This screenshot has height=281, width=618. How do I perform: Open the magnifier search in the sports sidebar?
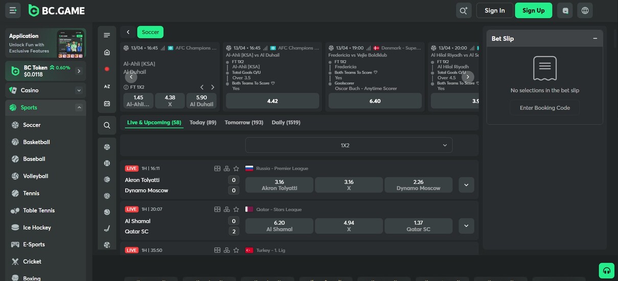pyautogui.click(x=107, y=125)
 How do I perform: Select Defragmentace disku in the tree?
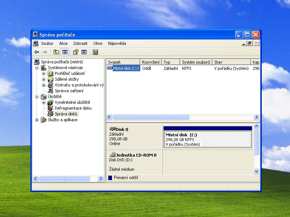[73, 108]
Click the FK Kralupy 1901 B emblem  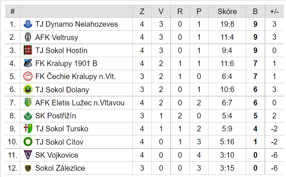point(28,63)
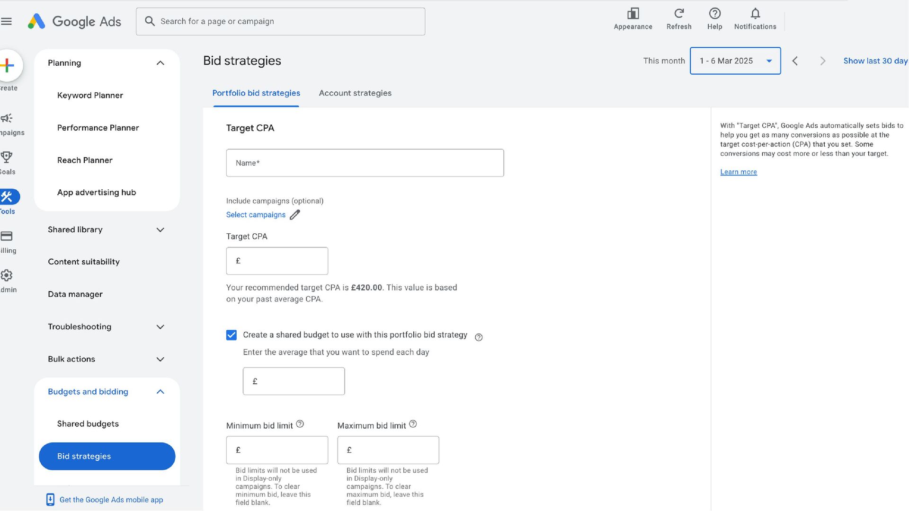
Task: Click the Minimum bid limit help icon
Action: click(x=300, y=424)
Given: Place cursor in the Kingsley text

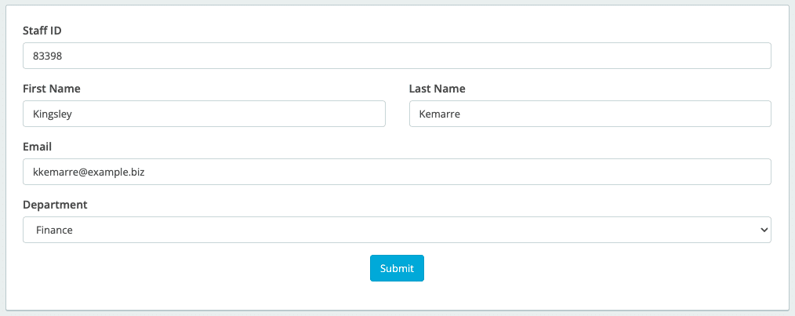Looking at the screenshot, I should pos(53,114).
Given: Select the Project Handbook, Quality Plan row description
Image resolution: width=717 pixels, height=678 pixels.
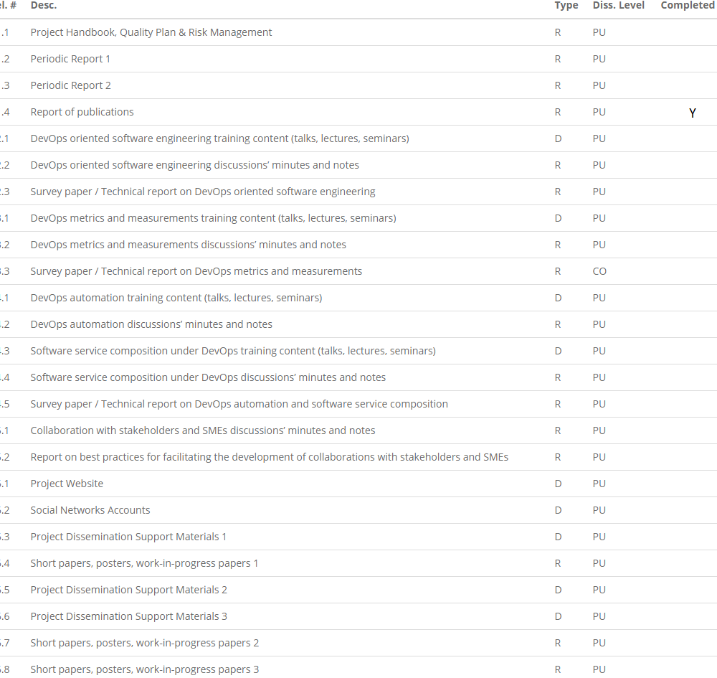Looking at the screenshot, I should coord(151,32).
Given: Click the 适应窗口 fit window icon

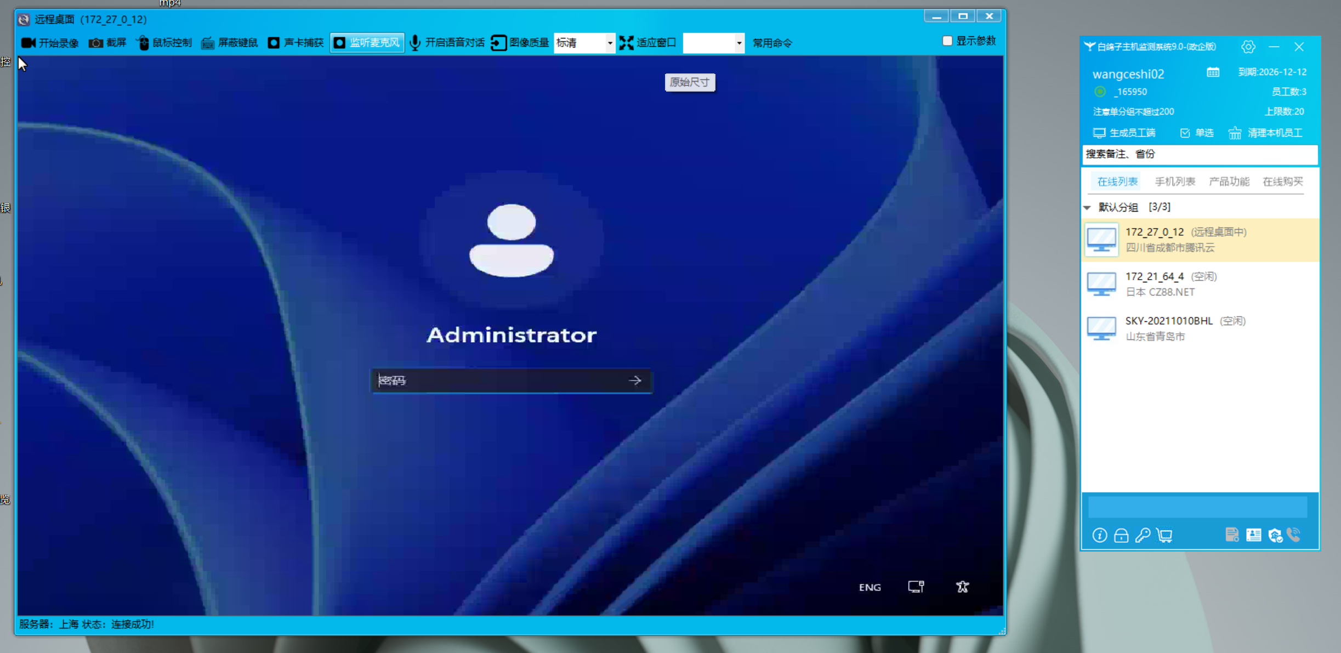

◆ **Exercise**:
Turn everything from the line containing "Given: Select the" down to the end of the material into a Markdown table with the columns Row and Line, leaving out blank lines and the pictures.

◆ **Written solution**:
| Row | Line |
|---|---|
| 1 | Given: Select the Project Handbook, Quality Plan row description |
| 2 | Image resolution: width=717 pixels, height=678 pixels. |
| 3 | Looking at the screenshot, I should coord(151,32). |
| 4 | Given: Click the 适应窗口 fit window icon |